**** Texto

Receber Maduro em Brasília reacendeu os grupos bolsonaristas de Whatsapp. Seria o sinal de que Lula realmente pretende transformar o Brasil numa Venezuela. Defendem que o ditador jamais deveria pisar no nosso país, como determinou Jair Bolsonaro.

Todo país tem relações diplomáticas com países que têm regimes políticos diferentes dos seus. Com a Venezuela temos uma fronteira de mais de 2 mil quilômetros. É impossível cortar relações diplomáticas sem esperar problemas no médio e longo prazos. Foi possível manobrar ideologicamente por um tempo, mas é preciso ter diálogo.

Além disso, o Brasil sempre possui comércio importante com a Venezuela e também trocas culturais. Isso ocorria antes que o país fosse transformado numa ditadura e não deixa de ocorrer porque foi. O processo político é importante mas não muda a essência da troca cultural humana.

Reatar esses laços é uma coisa, endossar ditadura, como fez nosso presidente da República hoje, é algo muito diferente. Fazer pouco dos crimes contra a humanidade e violações sucessivas de direitos humanos na Venezuela é algo preocupante.

"Nossas investigações e análises mostram que o Estado venezuelano conta com os serviços de inteligência e seus agentes para reprimir a dissidência no país. Ao fazer isso, graves crimes e violações dos direitos humanos estão sendo cometidos, incluindo atos de tortura e violência sexual. Essas práticas devem parar imediatamente, e os responsáveis devem ser investigados e processados de acordo com a lei.", declarou no final do ano passado Marta Valiñas, chefe de uma missão especial da ONU para averiguar crimes contra a humanidade cometidos pela ditadura venezuelana. Mais detalhes sobre o informe estão nessa reportagem do UOL, feita na data da divulgação.

Lula foi eleito com uma frente ampla e uma manifestação de apoio de importantes grupos da sociedade nunca antes vista. Isso só aconteceu porque ele seria a garantia de um regime democrático, ameaçado por Jair Bolsonaro. Em menos de seis meses de governo, ele diz que a ditadura da Venezuela é só uma "narrativa".

********
**** Dados

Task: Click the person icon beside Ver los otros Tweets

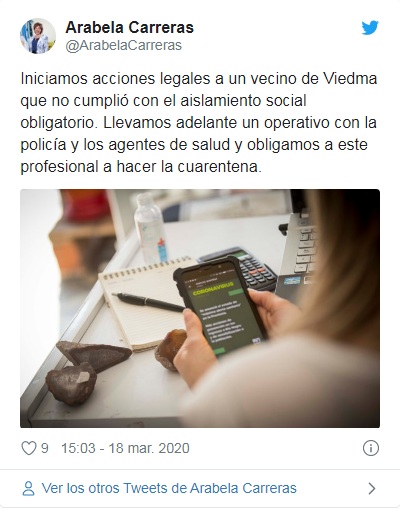Action: (28, 488)
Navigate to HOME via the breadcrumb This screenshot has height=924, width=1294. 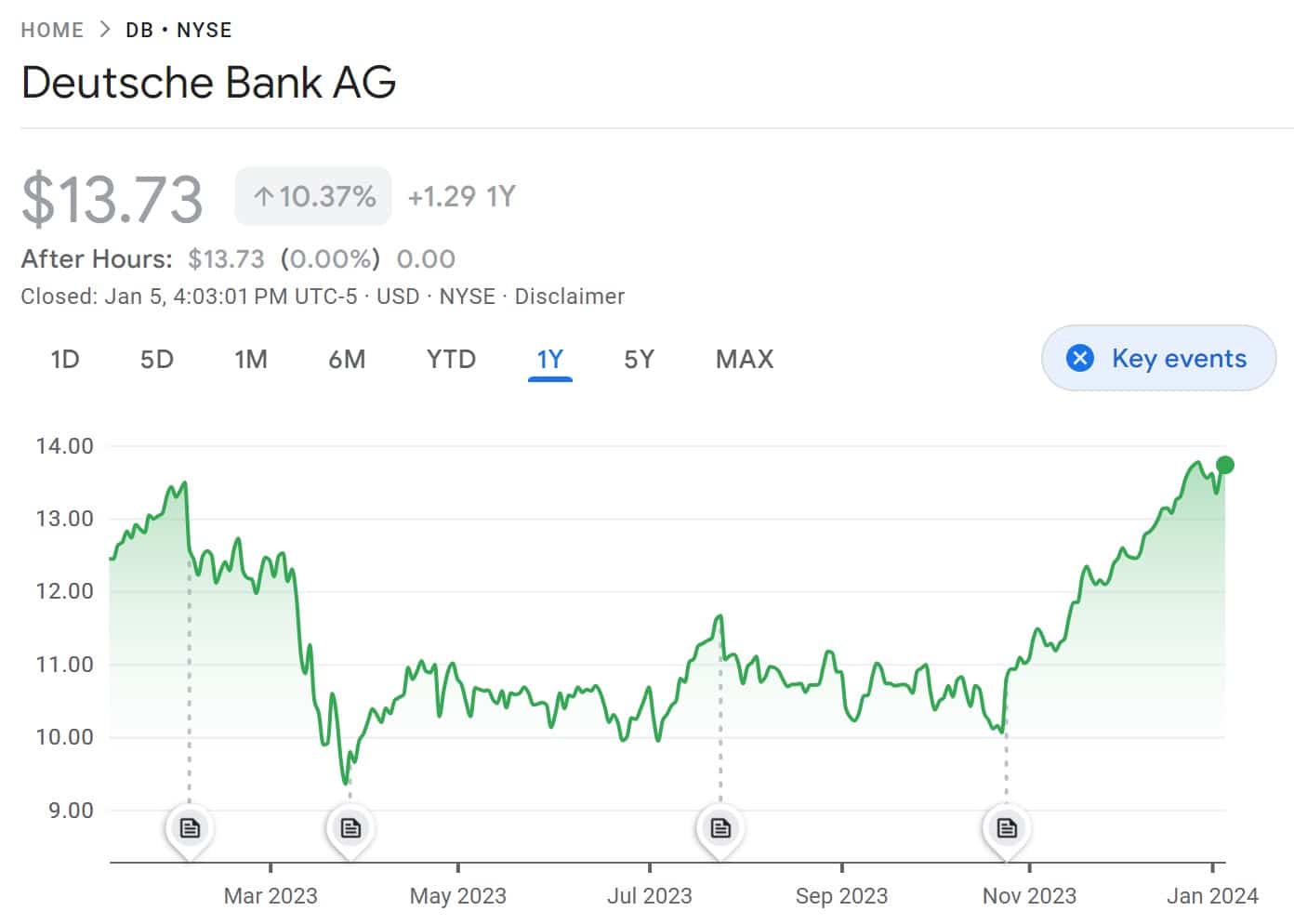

********

- **A fazer**:
1. Responda às perguntas com base no texto sobre a visita de Maduro.
(a) Qual é a extensão da fronteira entre o Brasil e a Venezuela?
(b) Que cargo ocupa Marta Valiñas?
(c) Com quanto tempo de governo Lula diz que a ditadura da Venezuela é só uma "narrativa"?
2. Traduza para o inglês esta frase do texto sobre a visita de Maduro: "O processo político é importante mas não muda a essência da troca cultural humana."
3. Retome o texto sobre a visita de Maduro e continue-o a partir da última frase.
A listagem não tem relação com o texto sobre a visita de Maduro.

- **Respostas por atividade**:
1.
(a) Mais de 2 mil quilômetros.
(b) Ela é chefe de uma missão especial da ONU para averiguar crimes contra a humanidade cometidos pela ditadura venezuelana.
(c) Com menos de seis meses de governo.

2. The political process is important, but it does not change the essence of human cultural exchange.

3.
"Você sabe a narrativa que se construiu contra a Venezuela, da antidemocracia, do autoritarismo, sabe? Então eu acho que cabe à Venezuela mostrar a sua narrativa para que possa efetivamente fazer as pessoas mudar de opinião. Eu vou em lugar em que as pessoas nem sabem onde fica a Venezuela, mas sabe que a Venezuela tem problema da democracia, que o governo não sei das quantas. Então é preciso que você construa a sua narrativa.", disse o presidente Lula.

A Venezuela efetivamente é uma ditadura e tem problemas com a democracia, são fatos. O nosso presidente literalmente disse que narrativas podem ser usadas para dissuadir as pessoas de fatos reais, objetivos e documentados. Não é bom presságio para a nossa democracia.

O que Lula ganha com isso? Aprofunda a polarização, já que vai reacender o clima da bancada do "vai transformar o Brasil em Venezuela". Por outro lado, está criando entre os luloafetivos grupos que já defendem abertamente ditaduras dizendo ser em nome da democracia. Isso amplia o esgarçamento do tecido social brasileiro, o que favorece a polarização com o bolsonarismo, benéfica eleitoralmente para o PT no médio prazo.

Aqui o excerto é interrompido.